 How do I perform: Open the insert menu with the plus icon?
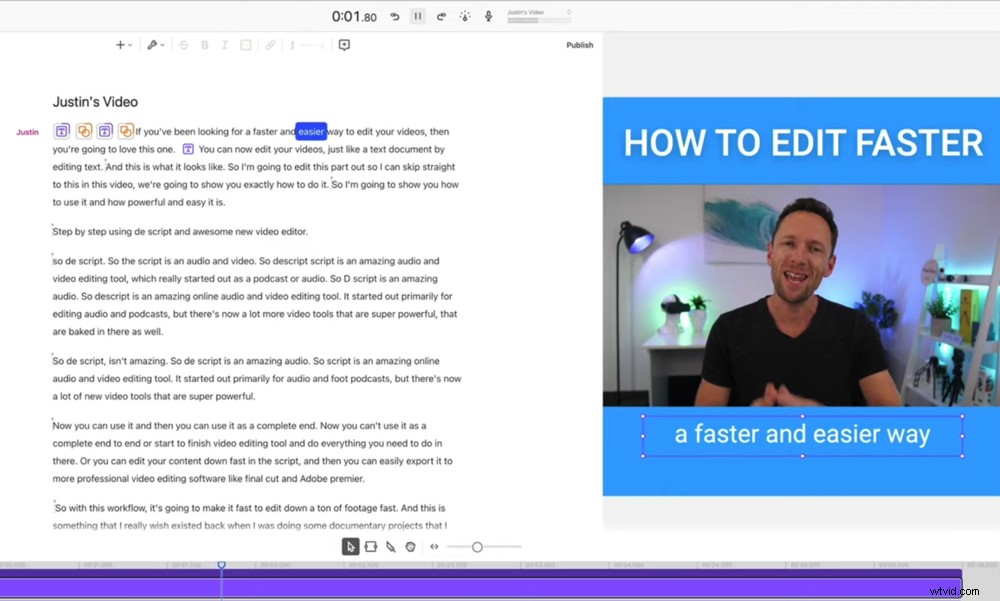click(x=119, y=45)
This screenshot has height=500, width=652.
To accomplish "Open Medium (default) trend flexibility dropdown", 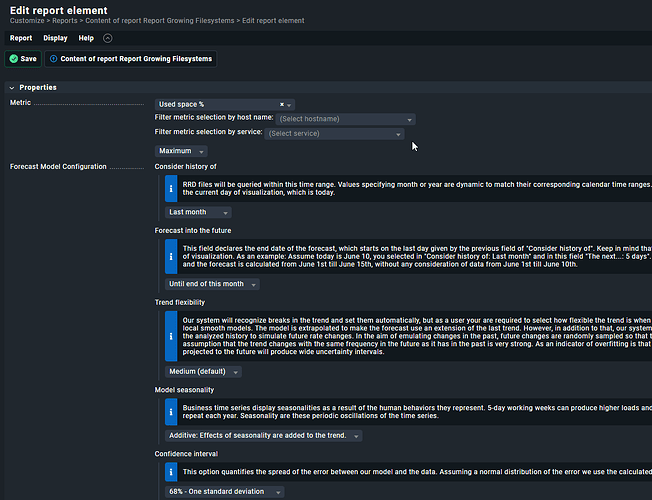I will 203,371.
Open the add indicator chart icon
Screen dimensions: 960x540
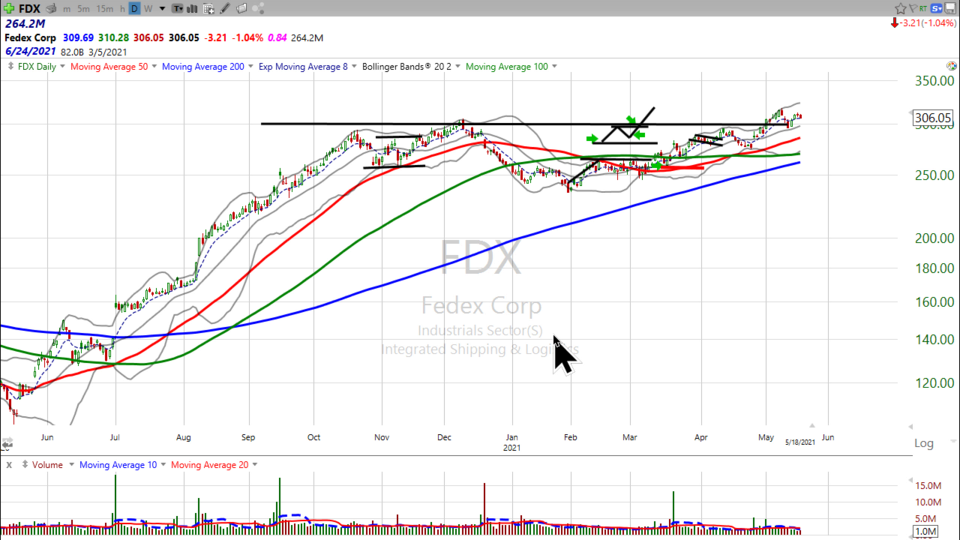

__Aim of the task__
Copy out the data word for word, beginning at the line that contains "Open the add indicator chart icon" and continuing through the end of the data. Leave out the pictures.

__Solution to the exercise__
Open the add indicator chart icon
Screen dimensions: 960x540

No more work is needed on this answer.